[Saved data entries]
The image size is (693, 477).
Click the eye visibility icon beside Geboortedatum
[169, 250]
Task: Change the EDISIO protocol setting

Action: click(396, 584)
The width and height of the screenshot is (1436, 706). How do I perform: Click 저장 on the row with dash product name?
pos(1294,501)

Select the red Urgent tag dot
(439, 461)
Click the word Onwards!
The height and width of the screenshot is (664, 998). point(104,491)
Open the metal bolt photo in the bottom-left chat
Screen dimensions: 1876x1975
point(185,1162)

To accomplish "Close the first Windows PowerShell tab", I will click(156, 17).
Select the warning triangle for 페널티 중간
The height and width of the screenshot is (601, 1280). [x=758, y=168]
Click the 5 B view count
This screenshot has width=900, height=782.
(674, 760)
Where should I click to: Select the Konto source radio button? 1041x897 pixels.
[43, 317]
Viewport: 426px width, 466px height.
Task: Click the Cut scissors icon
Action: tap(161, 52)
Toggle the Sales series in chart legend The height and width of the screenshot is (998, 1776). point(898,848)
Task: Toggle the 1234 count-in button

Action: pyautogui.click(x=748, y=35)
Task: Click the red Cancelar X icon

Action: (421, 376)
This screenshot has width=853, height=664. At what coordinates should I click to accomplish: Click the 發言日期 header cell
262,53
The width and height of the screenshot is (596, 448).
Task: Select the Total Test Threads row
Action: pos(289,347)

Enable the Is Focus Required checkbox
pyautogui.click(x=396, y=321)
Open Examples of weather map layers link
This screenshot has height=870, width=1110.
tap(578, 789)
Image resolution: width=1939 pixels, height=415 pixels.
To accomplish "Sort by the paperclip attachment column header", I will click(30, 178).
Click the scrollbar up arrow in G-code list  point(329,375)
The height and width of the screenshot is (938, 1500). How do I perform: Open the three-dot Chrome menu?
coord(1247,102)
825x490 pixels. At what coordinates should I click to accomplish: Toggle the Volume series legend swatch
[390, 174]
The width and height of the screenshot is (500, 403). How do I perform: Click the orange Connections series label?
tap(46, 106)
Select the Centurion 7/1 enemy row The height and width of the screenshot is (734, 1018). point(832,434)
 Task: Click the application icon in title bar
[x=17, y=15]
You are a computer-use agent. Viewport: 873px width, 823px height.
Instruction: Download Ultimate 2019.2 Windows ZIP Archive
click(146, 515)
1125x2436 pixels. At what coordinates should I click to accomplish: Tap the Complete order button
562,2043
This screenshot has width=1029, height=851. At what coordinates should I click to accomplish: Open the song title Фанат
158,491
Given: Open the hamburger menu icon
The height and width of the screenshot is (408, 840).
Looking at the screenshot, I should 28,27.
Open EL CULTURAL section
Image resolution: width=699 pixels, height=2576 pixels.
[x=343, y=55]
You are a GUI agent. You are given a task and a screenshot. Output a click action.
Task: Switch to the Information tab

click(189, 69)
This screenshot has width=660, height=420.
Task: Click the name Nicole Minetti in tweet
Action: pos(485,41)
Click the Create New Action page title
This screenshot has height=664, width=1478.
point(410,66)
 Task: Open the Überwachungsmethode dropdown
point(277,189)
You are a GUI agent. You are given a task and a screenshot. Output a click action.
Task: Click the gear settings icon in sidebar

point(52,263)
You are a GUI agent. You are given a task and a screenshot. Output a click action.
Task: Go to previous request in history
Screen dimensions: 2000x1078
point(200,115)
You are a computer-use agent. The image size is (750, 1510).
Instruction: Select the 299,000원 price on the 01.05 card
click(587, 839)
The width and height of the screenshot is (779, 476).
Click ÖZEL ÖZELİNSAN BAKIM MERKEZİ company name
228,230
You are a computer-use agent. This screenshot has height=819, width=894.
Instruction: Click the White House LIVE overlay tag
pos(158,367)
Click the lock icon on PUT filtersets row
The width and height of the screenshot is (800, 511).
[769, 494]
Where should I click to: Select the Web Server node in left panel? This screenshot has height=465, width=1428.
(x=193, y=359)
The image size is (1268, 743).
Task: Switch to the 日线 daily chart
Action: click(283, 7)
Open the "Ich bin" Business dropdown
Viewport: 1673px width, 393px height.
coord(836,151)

▶ _What the exercise asks_: Read the entries and select each line where the word "will" is found.

▶ _Result of this task_:
To accomplish "Close the first Windows PowerShell tab", I will click(156, 17).
To accomplish "Sort by the paperclip attachment column header", I will click(30, 178).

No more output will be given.